**RECORDS FOR THE EXERCISE:**
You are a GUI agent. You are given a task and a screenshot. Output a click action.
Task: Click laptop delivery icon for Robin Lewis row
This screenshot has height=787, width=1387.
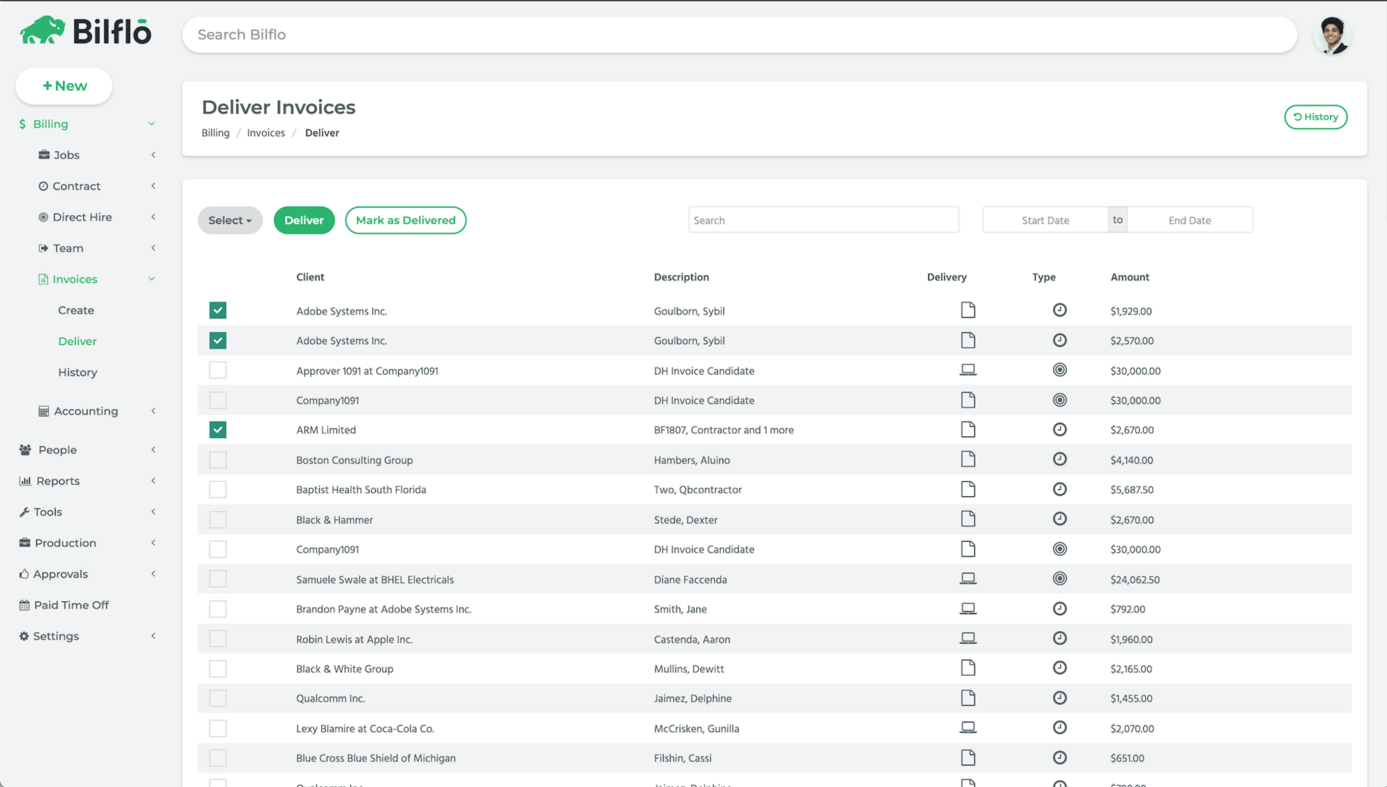(968, 639)
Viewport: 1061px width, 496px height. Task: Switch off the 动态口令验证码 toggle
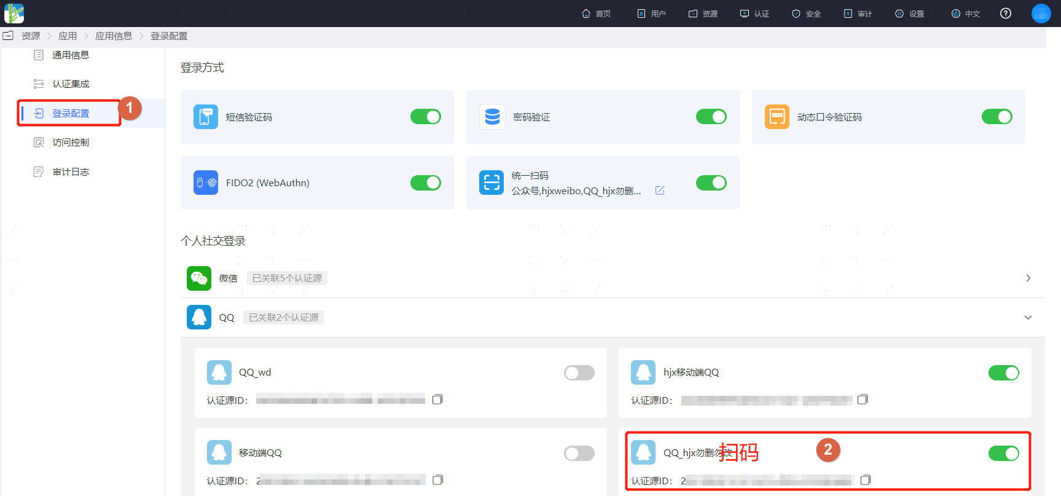[x=997, y=117]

**WORK INSTRUCTIONS:**
Return every line of the listing above verbatim, omitting the pictures.

**ANSWER IN FULL:**
You are a GUI agent. You are given a task and a screenshot. Output a click action.
Task: Click laptop delivery icon for Robin Lewis row
This screenshot has height=787, width=1387.
(968, 639)
Viewport: 1061px width, 496px height. Task: Switch off the 动态口令验证码 toggle
[x=997, y=117]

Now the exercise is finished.